• Отрывок текста
☆ ☆ ☆

May 08, 2010 03:21
Грудь под поцелуи, как под рукомойник!
Ведь не век, не сряду, лето бьет ключом.
Ведь не ночь за ночью низкий рев гармоник
Подымаем с пыли, топчем и влечем.
Я слыхал про старость. Страшны прорицанья!
Рук к звездам не вскинет ни один бурун.
Говорят - не веришь. На лугах лица нет,
У прудов нет сердца, бога нет в бору.
Расколышь же душу! Bсю сегодня выпей.
Это полдень мира. Где глаза твои?
Видишь, в высях мысли сбились в белый кипень
Дятлов, туч и шишек, жара и хвои.
Здесь пресеклись рельсы городских трамваев.
Дальше служат сосны, дальше им нельзя.
Дальше - воскресенье, ветки отрывая,
Разбежится просека, по траве скользя.
Просевая полдень, тройцын день, гулянье,
Просит роща верить: мир всегда таков.
Так задуман чащей, так внушен поляне,
Так на нас, на ситцы пролит с облаков.
Пусть еще и не лето, но уже висит в воздухе безоглядность, с коей целуются многочисленные парочки в парках, на эскалаторах и просто в магазинах.
Стихотворение преисполнено самой жизнью, без посредников и излишних понятий: нет ни лица, ни сердца, ни бога, мысли и те - сбились в белый кипень... Пастернак снова отделяет, нарочито от-черкивает любую цивилизацию (лживый «комфорт») от мира зарослей, облаков, веток, от природы, от неприкрытости, от истинности: «Здесь пресеклись рельсы городских трамваев. Дальше служат сосны, дальше им нельзя».
Автор напоминает про быстротечность времени («ведь не век, не сряду...»), заговаривая о старости и сразу же напоминая о том, что надо верить только в настоящий миг: «просит роща верить: миг всегда таков», то есть всегда такой полнокровный, такой бескомпромиссный, такой настоящий, как сейчас. Автор обращается к лирической героине, к адресату этих строк и уточняет: она не верит во все эти прорицанья («говорят - не веришь»), она - той же религии, что и он. Религии «хаоса зарослей».

☆ ☆ ☆

• Фрагмент данных
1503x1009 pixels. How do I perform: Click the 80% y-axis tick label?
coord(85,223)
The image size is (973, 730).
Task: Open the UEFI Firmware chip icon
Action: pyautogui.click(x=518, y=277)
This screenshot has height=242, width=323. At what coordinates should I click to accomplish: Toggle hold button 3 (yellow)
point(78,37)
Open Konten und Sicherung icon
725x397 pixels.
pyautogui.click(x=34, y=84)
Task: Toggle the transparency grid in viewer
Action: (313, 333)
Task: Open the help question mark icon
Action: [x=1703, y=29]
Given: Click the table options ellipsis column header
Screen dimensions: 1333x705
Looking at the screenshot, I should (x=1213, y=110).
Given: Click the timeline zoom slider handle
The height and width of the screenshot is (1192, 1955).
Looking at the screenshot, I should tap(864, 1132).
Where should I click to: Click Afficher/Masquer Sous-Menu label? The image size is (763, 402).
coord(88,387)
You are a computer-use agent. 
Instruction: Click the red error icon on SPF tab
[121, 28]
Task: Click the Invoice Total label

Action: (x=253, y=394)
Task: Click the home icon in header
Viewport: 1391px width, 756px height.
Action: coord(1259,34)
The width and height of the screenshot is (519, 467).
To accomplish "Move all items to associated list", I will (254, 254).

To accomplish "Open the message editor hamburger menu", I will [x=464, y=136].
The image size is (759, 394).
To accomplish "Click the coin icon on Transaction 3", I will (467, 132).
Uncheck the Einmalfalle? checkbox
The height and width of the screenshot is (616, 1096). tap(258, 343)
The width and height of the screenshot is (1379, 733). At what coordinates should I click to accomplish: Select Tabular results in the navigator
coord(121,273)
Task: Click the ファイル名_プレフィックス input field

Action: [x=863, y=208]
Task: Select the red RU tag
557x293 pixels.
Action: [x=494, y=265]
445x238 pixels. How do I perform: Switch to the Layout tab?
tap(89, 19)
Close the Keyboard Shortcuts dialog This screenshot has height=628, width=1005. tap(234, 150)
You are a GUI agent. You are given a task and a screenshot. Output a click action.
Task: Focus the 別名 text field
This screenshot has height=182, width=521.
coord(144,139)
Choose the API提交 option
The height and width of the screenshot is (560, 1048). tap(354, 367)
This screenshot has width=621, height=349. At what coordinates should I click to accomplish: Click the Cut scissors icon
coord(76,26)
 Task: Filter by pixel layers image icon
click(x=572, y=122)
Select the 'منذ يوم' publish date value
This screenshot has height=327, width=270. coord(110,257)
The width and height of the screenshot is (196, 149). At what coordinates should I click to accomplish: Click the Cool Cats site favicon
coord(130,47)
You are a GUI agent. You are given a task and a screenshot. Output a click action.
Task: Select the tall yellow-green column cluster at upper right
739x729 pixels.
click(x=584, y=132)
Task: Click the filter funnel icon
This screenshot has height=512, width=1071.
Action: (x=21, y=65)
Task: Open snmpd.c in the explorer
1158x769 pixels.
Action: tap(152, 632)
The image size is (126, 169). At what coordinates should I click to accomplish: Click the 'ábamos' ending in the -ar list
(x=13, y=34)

☆ ☆ ☆

• Задание
Выведите полностью и без единого изменения текст со стихотворением Пастернака и разбором к нему. Эти строки взяты из другого источника.

• Решение задания
May 08, 2010 03:21
Грудь под поцелуи, как под рукомойник!
Ведь не век, не сряду, лето бьет ключом.
Ведь не ночь за ночью низкий рев гармоник
Подымаем с пыли, топчем и влечем.
Я слыхал про старость. Страшны прорицанья!
Рук к звездам не вскинет ни один бурун.
Говорят - не веришь. На лугах лица нет,
У прудов нет сердца, бога нет в бору.
Расколышь же душу! Bсю сегодня выпей.
Это полдень мира. Где глаза твои?
Видишь, в высях мысли сбились в белый кипень
Дятлов, туч и шишек, жара и хвои.
Здесь пресеклись рельсы городских трамваев.
Дальше служат сосны, дальше им нельзя.
Дальше - воскресенье, ветки отрывая,
Разбежится просека, по траве скользя.
Просевая полдень, тройцын день, гулянье,
Просит роща верить: мир всегда таков.
Так задуман чащей, так внушен поляне,
Так на нас, на ситцы пролит с облаков.
Пусть еще и не лето, но уже висит в воздухе безоглядность, с коей целуются многочисленные парочки в парках, на эскалаторах и просто в магазинах.
Стихотворение преисполнено самой жизнью, без посредников и излишних понятий: нет ни лица, ни сердца, ни бога, мысли и те - сбились в белый кипень... Пастернак снова отделяет, нарочито от-черкивает любую цивилизацию (лживый «комфорт») от мира зарослей, облаков, веток, от природы, от неприкрытости, от истинности: «Здесь пресеклись рельсы городских трамваев. Дальше служат сосны, дальше им нельзя».
Автор напоминает про быстротечность времени («ведь не век, не сряду...»), заговаривая о старости и сразу же напоминая о том, что надо верить только в настоящий миг: «просит роща верить: миг всегда таков», то есть всегда такой полнокровный, такой бескомпромиссный, такой настоящий, как сейчас. Автор обращается к лирической героине, к адресату этих строк и уточняет: она не верит во все эти прорицанья («говорят - не веришь»), она - той же религии, что и он. Религии «хаоса зарослей».